In het kader van het overleg als bedoeld in artikel 3.1.1 van het Besluit ruimtelijke ordening is het bestemmingsplan toegestuurd naar de vaste overlegpartners. Op dit plan hebben het Hoogheemraadschap van Delfland, Veiligheidsregio Haaglanden en Tennet gereageerd. De vooroverlegrecties zijn samengevat en beantwoord in bijlage 18. Deze vooroverlegreacties hebben geleid tot aanpassingen in het bestemmingsplan.

Zienswijze

Het ontwerpbestemmingsplan heeft voor een periode van 6 weken, van 13 oktober 2023 tot en met 23 november 2023, voor een ieder ter inzage gelegen.

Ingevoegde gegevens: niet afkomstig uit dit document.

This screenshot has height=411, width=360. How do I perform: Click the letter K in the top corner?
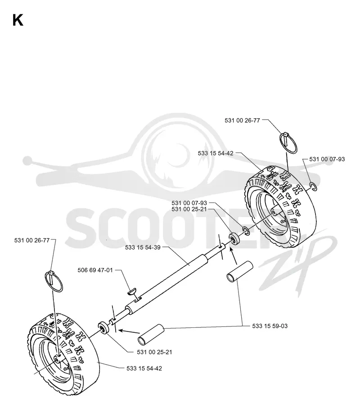(18, 20)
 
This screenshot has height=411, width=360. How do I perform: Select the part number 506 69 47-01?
(95, 270)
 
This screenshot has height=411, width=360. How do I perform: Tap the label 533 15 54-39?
(143, 247)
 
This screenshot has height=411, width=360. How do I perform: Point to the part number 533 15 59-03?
(270, 326)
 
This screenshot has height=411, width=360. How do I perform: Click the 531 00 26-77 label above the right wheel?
(242, 121)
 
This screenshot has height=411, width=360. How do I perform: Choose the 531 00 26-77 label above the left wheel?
(32, 241)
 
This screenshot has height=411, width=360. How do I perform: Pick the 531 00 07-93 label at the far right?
(327, 159)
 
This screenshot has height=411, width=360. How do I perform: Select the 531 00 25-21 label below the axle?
(154, 352)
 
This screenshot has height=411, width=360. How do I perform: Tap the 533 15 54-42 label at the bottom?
(144, 368)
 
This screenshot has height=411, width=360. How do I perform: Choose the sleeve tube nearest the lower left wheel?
(151, 335)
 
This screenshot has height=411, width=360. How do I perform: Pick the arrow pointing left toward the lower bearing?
(129, 331)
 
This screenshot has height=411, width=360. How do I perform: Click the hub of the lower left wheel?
(58, 358)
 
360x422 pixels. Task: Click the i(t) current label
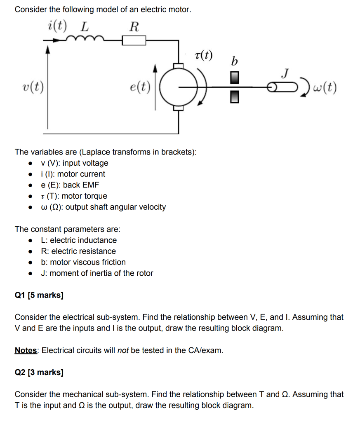pyautogui.click(x=57, y=26)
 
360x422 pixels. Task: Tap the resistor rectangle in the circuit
pyautogui.click(x=134, y=40)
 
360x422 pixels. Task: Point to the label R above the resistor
pyautogui.click(x=134, y=27)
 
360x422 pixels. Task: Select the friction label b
pyautogui.click(x=235, y=62)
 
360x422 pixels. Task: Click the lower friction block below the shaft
pyautogui.click(x=234, y=97)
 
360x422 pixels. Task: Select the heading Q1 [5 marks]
pyautogui.click(x=39, y=295)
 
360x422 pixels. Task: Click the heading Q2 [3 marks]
pyautogui.click(x=39, y=373)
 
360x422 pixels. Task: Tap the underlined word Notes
pyautogui.click(x=26, y=351)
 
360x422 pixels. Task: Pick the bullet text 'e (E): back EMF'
pyautogui.click(x=70, y=185)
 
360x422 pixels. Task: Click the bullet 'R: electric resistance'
pyautogui.click(x=78, y=251)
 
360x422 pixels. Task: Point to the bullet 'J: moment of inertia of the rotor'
pyautogui.click(x=97, y=273)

Gedurende deze periode kon iedereen over het ontwerpbestemmingsplan een schriftelijke of mondelinge zienswijze indienen. Van deze mogelijkheid is geen gebruik gemaakt.

Vaststelling

Het bestemmingsplan is vervolgens, gewijzigd vastgesteld. Het besluit tot vaststelling wordt gepubliceerd en het bestemmingsplan ligt zes weken ter inzage. Tijdens die periode bestaat de mogelijkheid beroep bij de Afdeling bestuursrechtspraak van de Raad van State in te dienen tegen het besluit en het plan.